“The challenges of battling the darkness became a cycle of normalcy, health and well-being offset by periods of mental health concerns. At first, the periods of concerns were minimal and brief in contrast to the periods of well-being. But eventually, the balance shifted and the periods of darkness became more and more prevalent, while the periods of normalcy and well-being diminished. “
“But by him putting an end of the relentless torment, it was ultimately that very darkness that took his life from him. With that understanding, what do we do now? We all must understand that WE must change. We must look closely at ourselves and ask ourselves, what can I do? What can we do? How can we as a community take accountability for this? What would community accountability mean? What would it look like? What would it be?”
“To understand the prevalence of mental illness in the deaf community, several common statistics were found. The prevalence of mental illness among deaf people is at least as high as in the population at large (UCSF, 2004). Furthermore, findings reveal that the rate of Axis I mental health disorders does not differ between hearing and deaf populations, but Axis II and childhood behavior problems are three to six times more prevalent for deaf persons.
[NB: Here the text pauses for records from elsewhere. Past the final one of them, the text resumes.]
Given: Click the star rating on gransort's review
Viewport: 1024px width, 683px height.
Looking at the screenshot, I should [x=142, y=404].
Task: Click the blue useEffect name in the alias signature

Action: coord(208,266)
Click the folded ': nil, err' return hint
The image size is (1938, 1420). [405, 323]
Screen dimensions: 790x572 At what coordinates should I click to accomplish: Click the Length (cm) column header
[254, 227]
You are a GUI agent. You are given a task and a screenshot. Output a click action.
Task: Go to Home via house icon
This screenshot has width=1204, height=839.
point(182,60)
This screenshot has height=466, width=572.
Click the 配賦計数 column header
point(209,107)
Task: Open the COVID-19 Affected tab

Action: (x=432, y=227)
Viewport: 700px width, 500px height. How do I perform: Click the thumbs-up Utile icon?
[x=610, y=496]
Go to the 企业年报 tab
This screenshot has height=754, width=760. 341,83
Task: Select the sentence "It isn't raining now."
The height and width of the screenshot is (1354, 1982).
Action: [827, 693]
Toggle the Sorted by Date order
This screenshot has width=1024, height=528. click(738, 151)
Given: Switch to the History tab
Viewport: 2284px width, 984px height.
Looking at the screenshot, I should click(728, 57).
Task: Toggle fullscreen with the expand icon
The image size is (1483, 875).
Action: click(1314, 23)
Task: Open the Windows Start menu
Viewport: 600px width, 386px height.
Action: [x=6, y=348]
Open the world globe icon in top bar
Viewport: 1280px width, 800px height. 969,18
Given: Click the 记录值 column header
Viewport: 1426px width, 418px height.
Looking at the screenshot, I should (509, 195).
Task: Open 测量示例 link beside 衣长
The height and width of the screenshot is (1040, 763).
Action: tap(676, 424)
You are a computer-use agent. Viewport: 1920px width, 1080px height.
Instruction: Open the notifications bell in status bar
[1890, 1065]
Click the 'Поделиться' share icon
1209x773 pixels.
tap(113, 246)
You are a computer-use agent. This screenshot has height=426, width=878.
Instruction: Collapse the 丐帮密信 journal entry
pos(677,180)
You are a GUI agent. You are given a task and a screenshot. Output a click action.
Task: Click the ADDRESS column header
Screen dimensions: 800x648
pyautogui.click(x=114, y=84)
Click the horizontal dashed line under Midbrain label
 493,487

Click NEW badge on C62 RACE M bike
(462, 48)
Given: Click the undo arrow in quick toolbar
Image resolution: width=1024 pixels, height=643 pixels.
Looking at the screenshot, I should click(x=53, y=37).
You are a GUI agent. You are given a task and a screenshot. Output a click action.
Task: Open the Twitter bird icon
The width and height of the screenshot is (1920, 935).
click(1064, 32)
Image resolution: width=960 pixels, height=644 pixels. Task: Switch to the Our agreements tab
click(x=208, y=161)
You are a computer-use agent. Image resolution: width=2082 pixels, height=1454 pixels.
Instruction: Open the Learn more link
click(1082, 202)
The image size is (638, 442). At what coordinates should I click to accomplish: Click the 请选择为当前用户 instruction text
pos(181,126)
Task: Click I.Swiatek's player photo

Deaf children and adolescents exhibit higher levels of behavioral and attention-deficit/hyperactivity disorders then the general population (Haskins 2000 & Chritchfield, 2002). The prevalence of mental health issues in the deaf community is as significant as in the population at large, thus, emphasizing the need to examine the some unique factors impacting deaf people living with mental illness.”
1) First, members of the deaf community may have limited medical and mental health knowledge because they have not had direct access to health information during their primary and secondary education, which may result in less help-seeking behavior.2) Some members of the deaf community visit their doctors and mental health professionals less often, in part, due to limited access to direct communication.3) Many health care settings do not provide certified and qualified medical and mental health interpreters.4) Deaf ASL users often embody a unique culture that is unfamiliar to most medical and mental health care providers. This lack of cultural- and linguistic-competency on the part of the professional often results in higher rates of inaccurate evaluations, misdiagnosis and inappropriate treatments.